▶ **Collected data**:
****

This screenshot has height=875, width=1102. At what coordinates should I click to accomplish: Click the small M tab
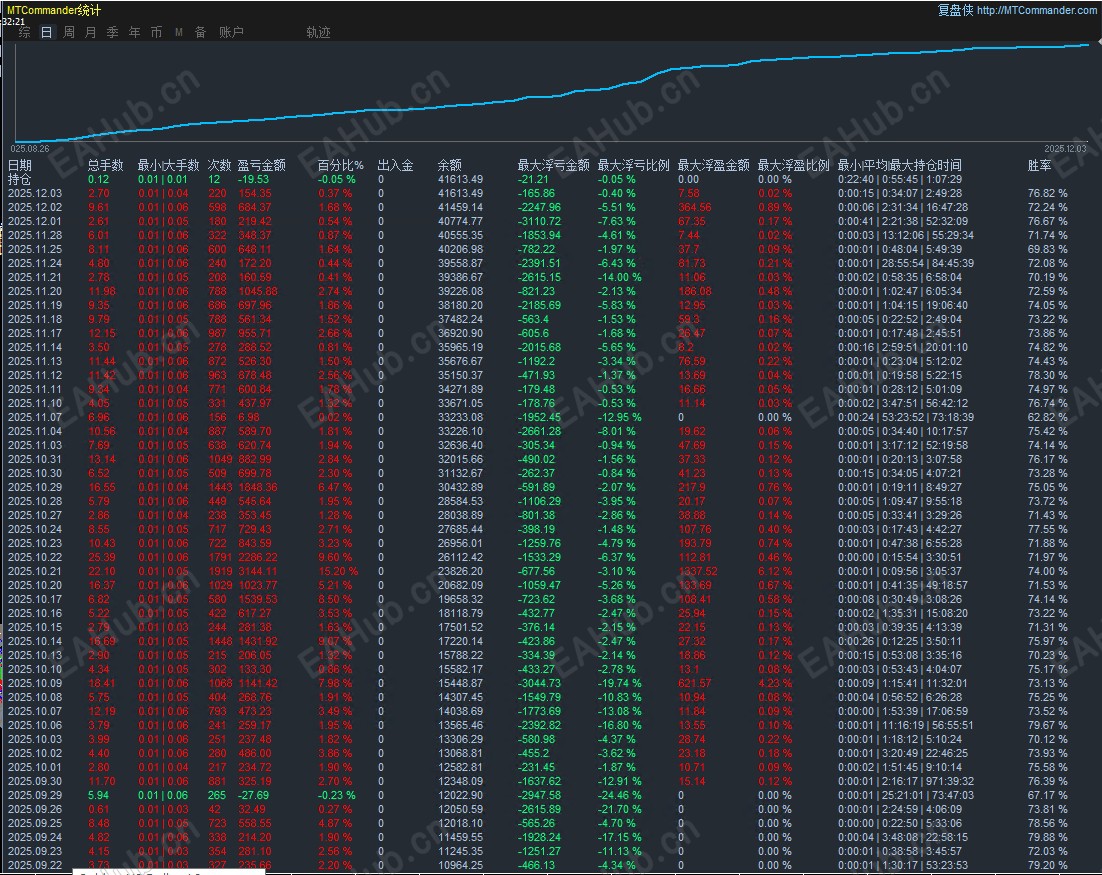click(179, 32)
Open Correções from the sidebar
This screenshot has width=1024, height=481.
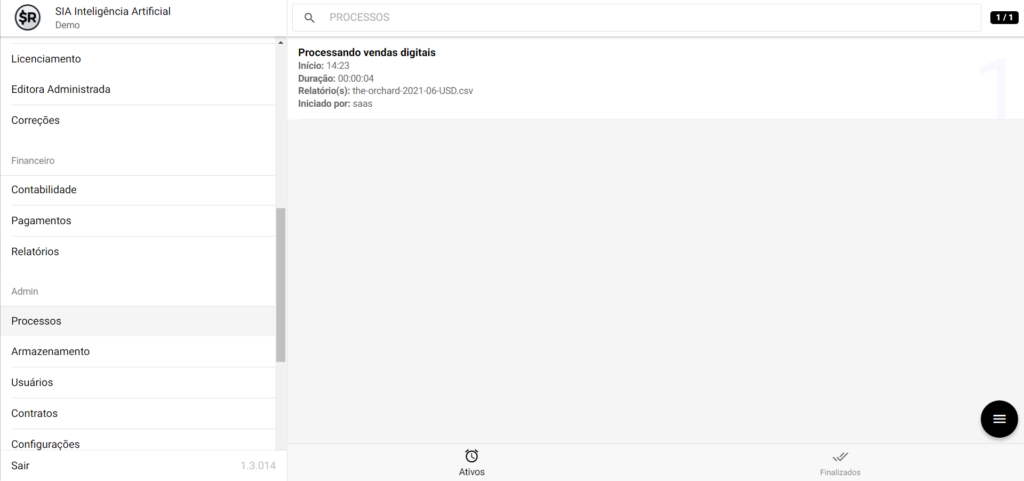coord(36,121)
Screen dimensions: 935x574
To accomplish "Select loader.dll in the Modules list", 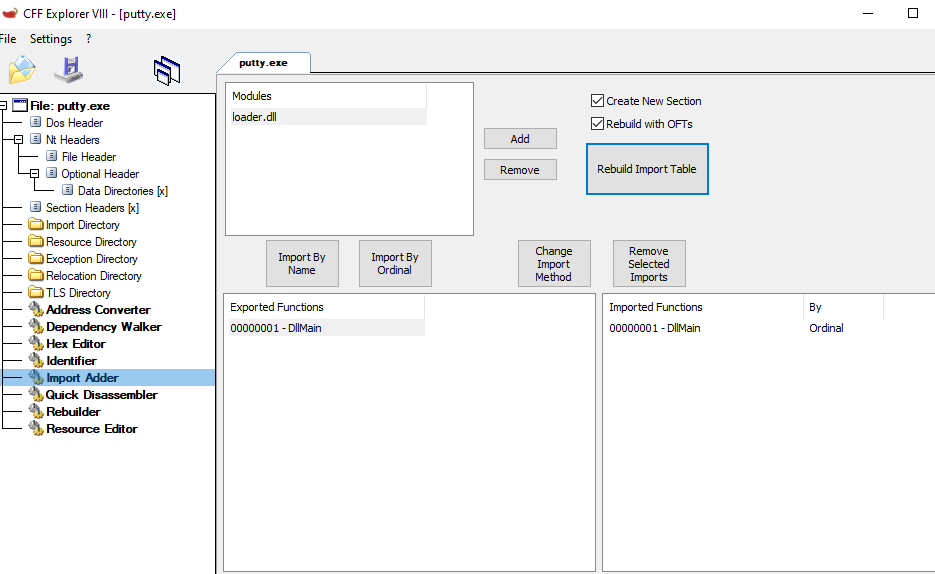I will 255,117.
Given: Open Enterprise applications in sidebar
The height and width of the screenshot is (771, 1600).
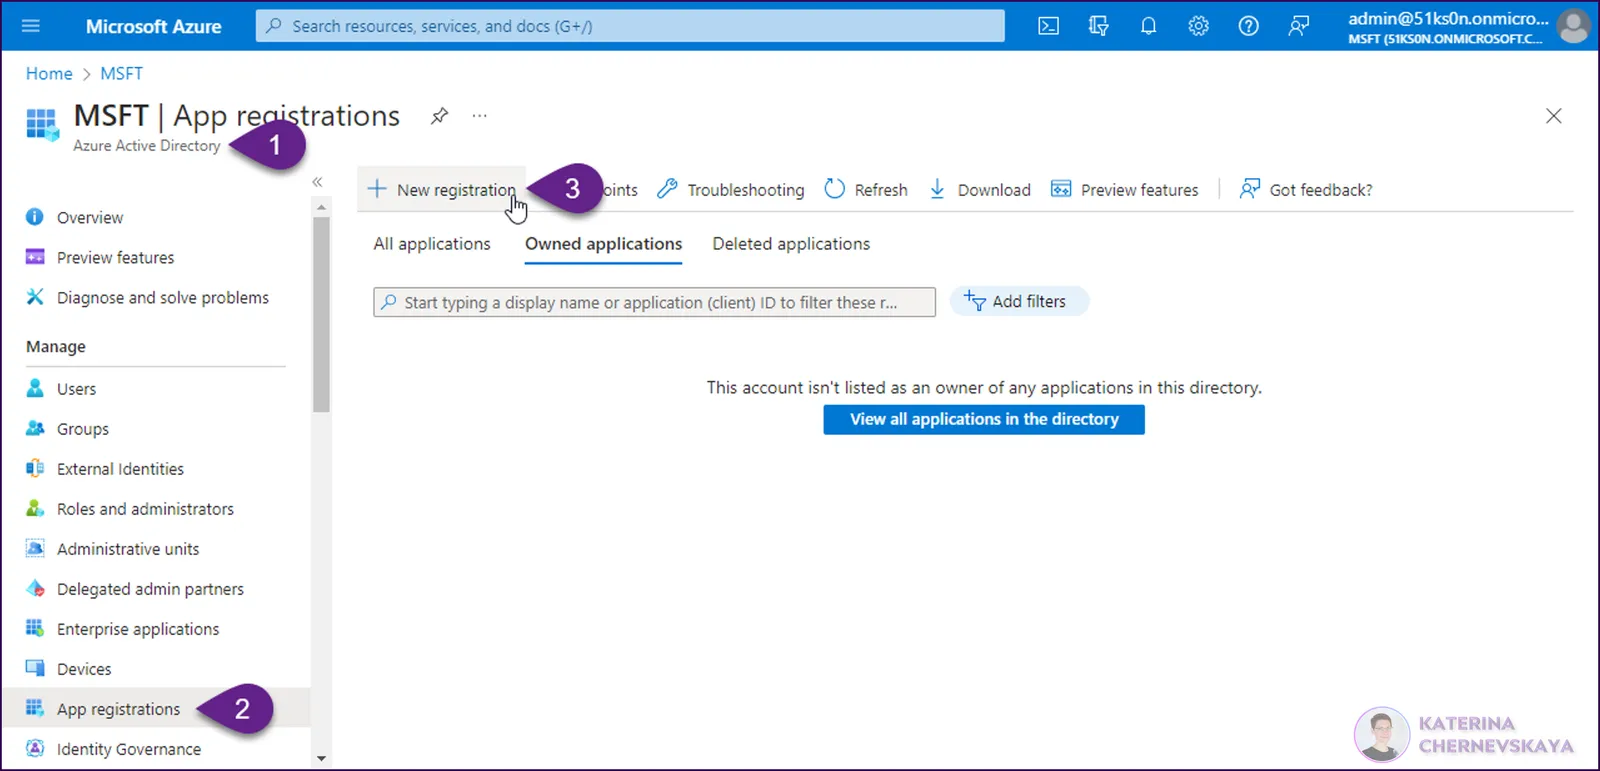Looking at the screenshot, I should [138, 629].
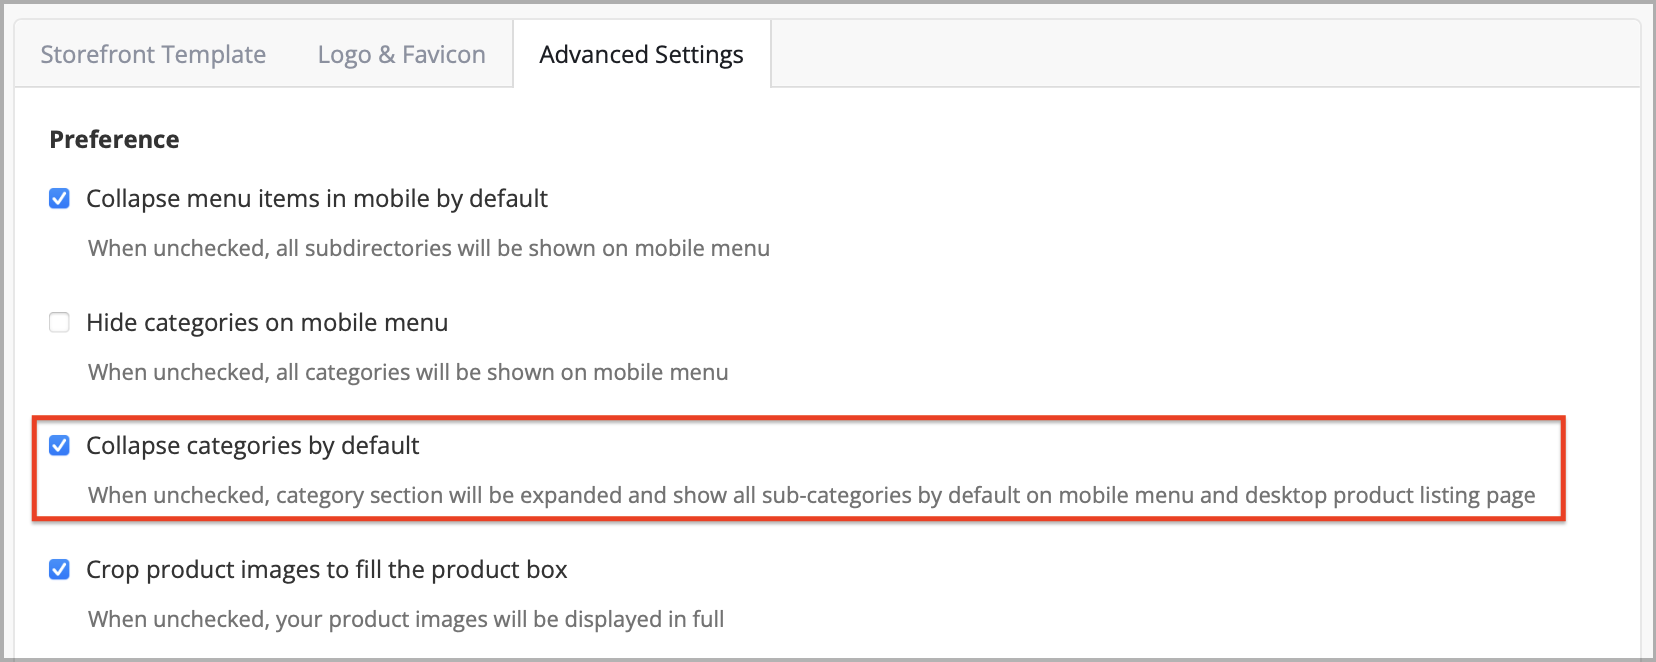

****

Pull every line containing "sidebar" from the entries above and copy it.

Open Correções from the sidebar
Given: Open Enterprise applications in sidebar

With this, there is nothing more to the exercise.